Ce collectif cherche à équilibrer les enjeux écologiques économies et sociaux, en dehors des schémas binaires : « Nous considérons comme des impasses l’opposition entre forêts industrialisées et forêts sacralisées. »
Aux prises avec les réalités locales, ils agissent sur la base du principe de réalité, plutôt que sur des idéaux écologiques déconnectés du réel. Ce combat est aussi un combat démocratique :
« La gestion forestière doit impliquer l’ensemble de la population grâce à un réel partage de décisions. »
Le collectif est donc favorable sur le principe de transformer le bois des Pyrénées. Le bois représente la principale source de revenus de la Région.
Mais c’est sur l’ampleur du projet qu’elle marque son désaccord. Il s’agit ici de doubler voire tripler le prélèvement, et les hêtraies ne supporteraient pas un tel régime.

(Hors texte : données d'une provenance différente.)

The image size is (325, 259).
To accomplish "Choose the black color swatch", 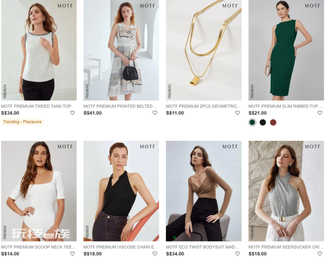I will [263, 122].
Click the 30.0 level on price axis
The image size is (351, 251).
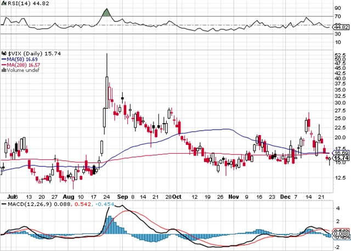[341, 103]
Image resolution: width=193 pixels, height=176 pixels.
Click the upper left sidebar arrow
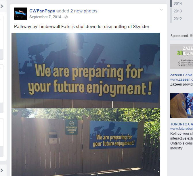[2, 6]
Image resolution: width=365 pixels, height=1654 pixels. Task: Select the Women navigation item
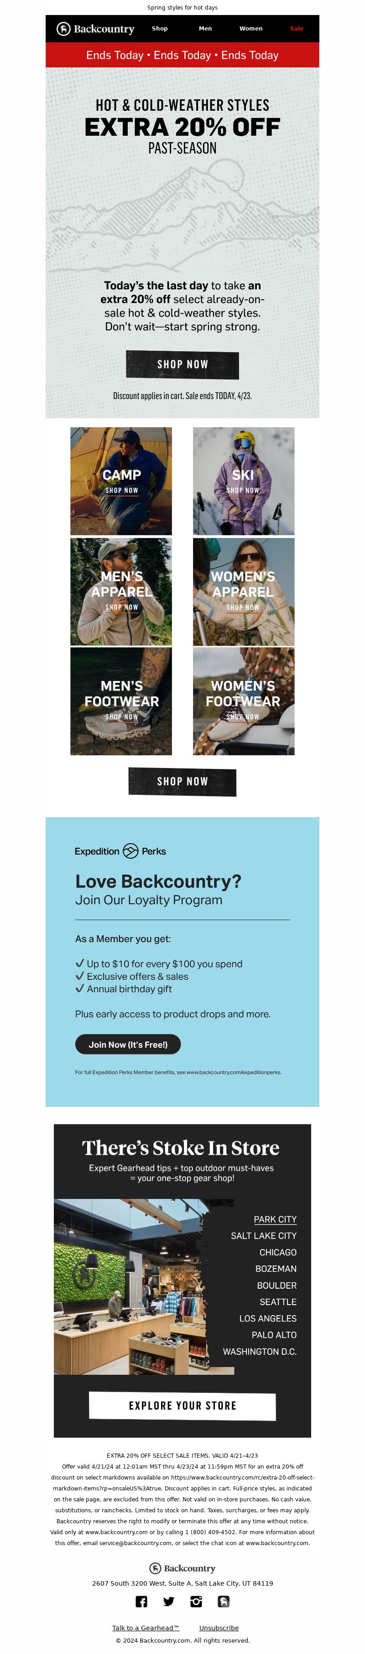251,29
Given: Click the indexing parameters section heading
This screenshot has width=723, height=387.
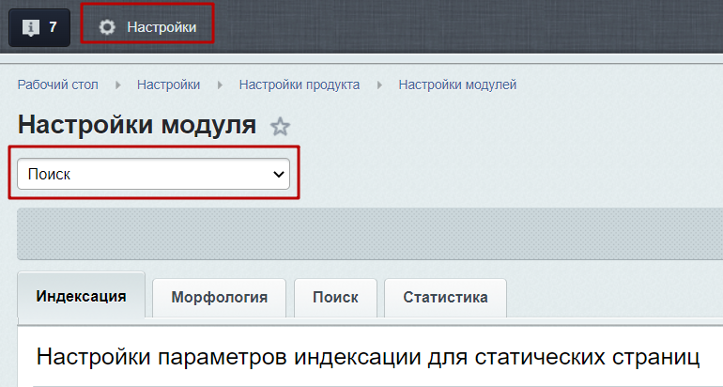Looking at the screenshot, I should [x=368, y=357].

En effet, un gros industriel comme Florian cherchera du bois de gros diamètre, ce qui veut dire couper des gros bois. Or, le respect des forêts exige de prélever de façon équilibrée gros, moyen et petit bois.
Les dangers d’une seule et unique grosse scierie
Par ailleurs, cette scierie mettrait en danger le tissu industriel local qui subsiste encore. Une scierie de cette taille pourrait créer un monopole, et le bois qu’elle traite serait acheminé depuis toutes les régions des Pyrénées voire de plus loin, multipliant les transports polluants.
Pourtant, le projet serait financé de 50 à 60% par l’État, la Région et l’intercommunalité, ce qui paraît aberrant étant donné que le projet va à l’encontre non seulement de la protection des forêts, mais aussi du développement de l’industrie locale. Les élus de l’intercommunalité n’ont pas été mis au courant de cette décision. Le collectif dénonce cette atteinte à la vie démocratique, ainsi que l’absence d’une étude d’impact sur le projet.
Plusieurs mairies ont déjà alerté leurs populations sur ce projet jugé amateur, flou et irrespectueux des règles démocratiques. Ainsi Corinne Marqerie, conseillère municipale de Saint Gaudens, dénonce « un projet dangereux à triple titre » :
– risque social : en
vampirisant tous les approvisionnements, Florian entraînera dans la faillite
toutes les scieries locales.
– gaspillage d’argent public : les investissements s’élèvent à 11 millions
d’euros dont 60 à 70 % issus de la communauté de communes du plateau de Lannemezan
et de la région Occitanie
– désastre écologique et paysager : loin de développer une économie
du bois cette usine provoquera le pillage méthodique des hêtraies de toutes les
Pyrénées et du sud-Massif central.
« L’industriel exige 50 000 m3/an de bois d’œuvre de hêtre de haute qualité pendant 15 ans. Pour donner un ordre d’idées, actuellement on récolte dans toute l’Occitanie 30 000 m3/an de bois d’œuvre de hêtre (source Agreste, moyenne 2005-2018). C’est-à-dire que Florian demande pour ses seuls besoins que l’on double la récolte sur l’ensemble des Pyrénées, de Hendaye à Collioure ! » s’insurge la conseillère Corinne Margerie
Le secrétaire départemental du PCF65 déclare : « Nous ne connaissons que trop bien ce type de projet dans lequel une multinationale, gavée de subventions publiques vient exploiter, un temps, les ressources locales et plie bagage lorsque la rentabilité n’est plus attractive. »
La maire du village de Mazouau partage ces craintes, car le village vit entièrement de la scierie locale. « Si nous partons dans une exploitation aussi grosse, j’ai bien peur que nos forêts dans 10 ans, n’aient plus de bois ».
Le collectif « Touche pas à ma forêt » a lancé des recours qui ont été suspendus durant la période de confinement. La date potentielle de début des travaux de la scierie Florian n’est pas encore annoncée. L’année 2020 doit servir à étudier la faisabilité du projet.